After an outdoor wine tasting, Gil skillfully camouflages his tipsy state and insists he would rather return back to the hotel than go out for an evening of dancing with the others. Seemingly lost, Gil takes a moment to sit on a staircase. The clock bell rings and an old Peugeot rolls up a hill and comes to a stop. The passengers call out to Gil inviting him to get in. It is here that Allen’s film begins its whimsical and nostalgic path, not only for its protagonist, but as well as for us.

After even more boozing in the car, Gil and the crew of 1920s frappers arrive at a fête. While watching a live performance by Cole Porter, Gil encounters his first set of literary icons: Zelda and Scott Fitzgerald (played by Alison Pill of “Scott Pilgrim vs. The World” cult fame). Bored with the unenthusiastic intellectual crowd, Zelda entices Scott and Gil to change location.

At their next destination, Gil encounters a rugged and philosophically-laced Ernest Hemingway (brilliantly played by Corey Stoll). He then brings Gil to the inner circle. A generous Gertrude Stein (a fun and commanding small role by Kathy Bates) offers to read Gil’s script, while at the same time debating the merit of a painting by Pablo Picasso. The muse of Picasso being a young Frenchwoman named Adriana, has an instant attraction for Gil’s writing, and an instant admiration for him. What later develops over nightly conversations is that Adriana prefers not her current present (which would be Gil’s past) but further back to The Belle Époque (circa 1890’s—otherwise Gil’s secondary past). Her desire to travel in time and live in the past mirrors that of Gil’s. To live in the past is to deny the problems of the present. This is apparent in Gil’s situation as he needs to escape to the past in order to hide from the hideous present: snobby future in-laws and his social-climbing and materialistic fiancé. Thus, for him to settle his dissatisfaction, he becomes dependent on the past in order to better tweak his novel (with the aid of Gertrude Stein) which otherwise he would not be able to accomplish in soliciting the help of Paul or Inez.

The film’s success relies heavily upon an effective performance by Owen Wilson. Taking on the Allen incarnate, Wilson possesses all the right qualities but it is his laid-back and slight approach which makes his character more affectionate not only for the audience as we travel in time with him, (the jaw-dropping in disbelief, the clever one liner when he tells Adriana that her liaisons with various artists is a step up from the typical “art- groupie ”) but also allows us to moralize and understand Gil’s obsession with the past (as the film conveys clearly to us). It is Wilson’s ability to remain cool while whistling sharp objections which makes his character (especially in an Allen film) endearing and sympathetic.
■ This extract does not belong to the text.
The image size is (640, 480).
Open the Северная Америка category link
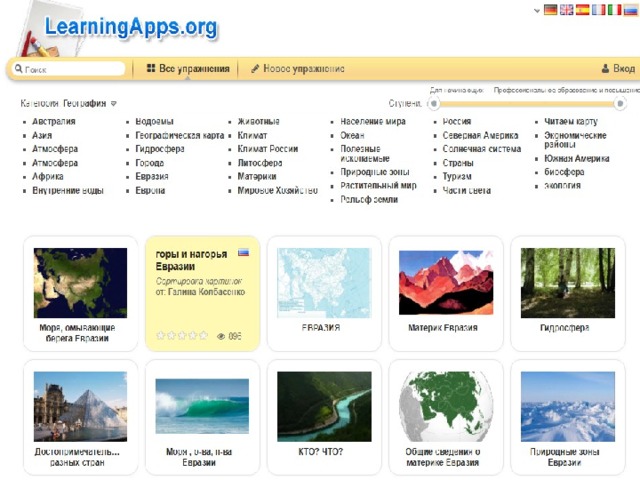[480, 135]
It is obvious to viewers that his obsession, though understandably romanticized only exists because of his current miserable state. And trust me, we understand him all too well! A titillating exercise in showcasing other notable figures during that time in the film. For example, Adrien Brody’s Salvador Dalí brings the most laughs, as well as Gil’s suggestion to Buñuel about people imprisoned in a room (which will become “The Exterminating Angel”).

Though a very pleasurable film on any scale, that does not means that it is without faults. There is an arbitrary subplot which involves Inez’s father hiring a private detective to investigate Gil’s whereabouts during his inspirational walks at night. Though the conclusion of this subplot is quite humorous, it is essentially perfunctory. And although the ending is endearing and we are very much under the spell of Woody Allen’s Paris, it appeared too rushed, but this is more a standard with his most recent films. The beginning shots of “Midnight and Paris” are shots of numerous monuments within the city, some more obvious than others. Some shots, it is as magnifique as the images that I have embedded in my memory (at least the good ones). Other times it rains, but it is the end of the beginning segment and the conclusion of the film which takes place during the nighttime in Paris aka The City of Lights. I left the cozy little theater by me in the suburbs of Paris and drank a glass of Cabernet-Sauvignon. It was nice to reminisce, but this is after all the present.